In one possible implementation, the determining module 30 includes:
A first determining unit, configured to determine a third entity associated with the first entity in the knowledge graph according to the relational word, and determine a fourth entity associated with the second entity in the knowledge graph;
And the second determining unit is used for determining an entity to be corrected and an entity after error correction corresponding to the entity to be corrected according to the third entity and the fourth entity.
In a possible implementation manner, the determining unit is specifically configured to:
calculating a first similarity between the first entity and the fourth entity and a second similarity between the second entity and the third entity;
if the first similarity is greater than the second similarity, the first entity and the fourth entity are respectively used as an entity to be corrected and an entity after correction;
and if the second similarity is greater than the first similarity, respectively using the second entity and the third entity as an entity to be corrected and an entity after correction.
In a possible implementation, the determining unit is further configured to:
and calculating the first similarity according to the edit distance between the first entity and the fourth entity, and calculating the second similarity according to the edit distance between the second entity and the third entity.

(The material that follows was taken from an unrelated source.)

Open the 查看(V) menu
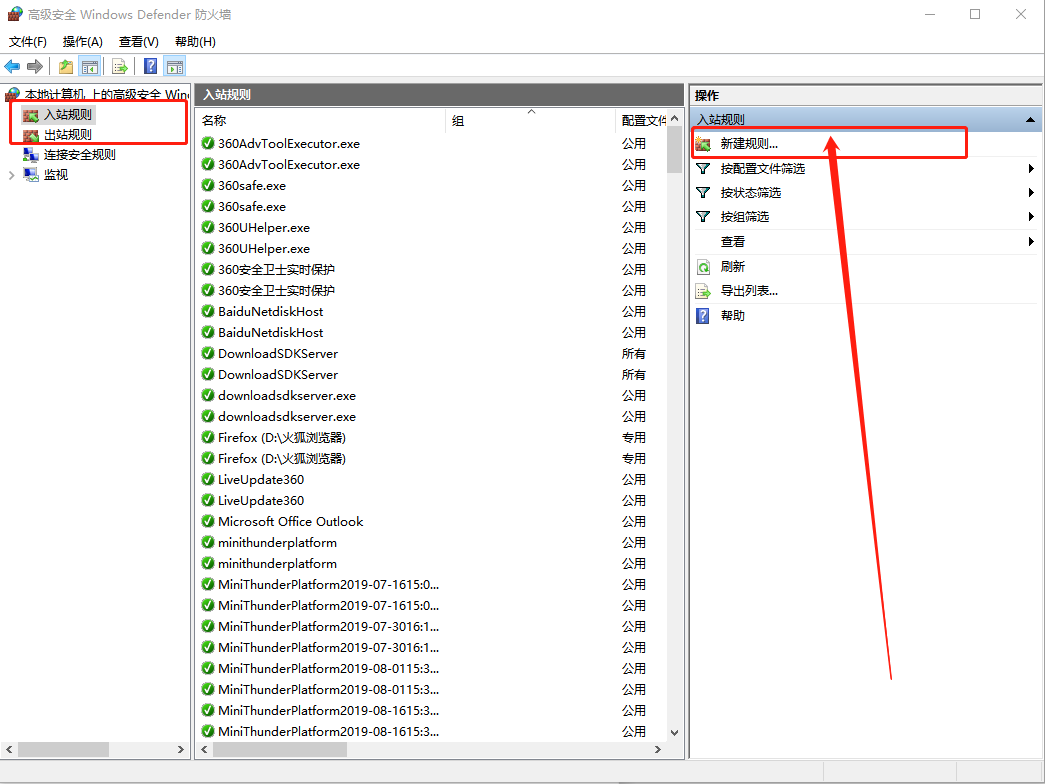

In one possible implementation manner, the first determining unit is specifically configured to:
If the relation word does not exist in the knowledge graph, acquiring a synonym corresponding to the relation word from a preset synonym word stock;
and determining a third entity associated with the first entity in the knowledge graph according to the synonyms, and determining a fourth entity associated with the second entity in the knowledge graph.
In a possible implementation manner, the first determining unit is further configured to:
If a preset reverse word corresponding to the relationship word exists in a reverse word library, determining a third entity associated with the first entity in the knowledge graph according to the relationship word, and determining a fourth entity associated with the second entity in the knowledge graph according to the reverse word.
In one possible implementation, the semantic error correction apparatus further comprises an identification module,
The identification module is used for carrying out semantic identification on the text data;
Correspondingly, the extraction module 20 is specifically configured to:
And if the text data has semantic errors, extracting a first entity, a second entity and related words for associating the first entity and the second entity in the text data.
In one possible implementation, the error correction module 40 is further configured to:
and determining the user intention according to the text data after error correction.
It should be noted that, because the content of information interaction and execution process between the above devices/units is based on the same concept as the method embodiment of the present application, specific functions and technical effects thereof may be referred to in the method embodiment section, and will not be described herein.
Fig. 8 is a schematic structural diagram of an electronic device according to an embodiment of the present application. As shown in fig. 8, the electronic apparatus of this embodiment includes: a processor 11 (only one processor is shown in fig. 8), a memory 12 and a computer program 13 stored in the memory 12 and executable on the processor 11, the processor 11 implementing the steps in the above-described embodiments of the semantic error correction method when executing the computer program 13, such as steps S101 to S105 shown in fig. 2. Or the processor 11, when executing the computer program 13, performs the functions of the modules/units of the device embodiments described above, e.g. the functions of the modules 10 to 40 shown in fig. 7.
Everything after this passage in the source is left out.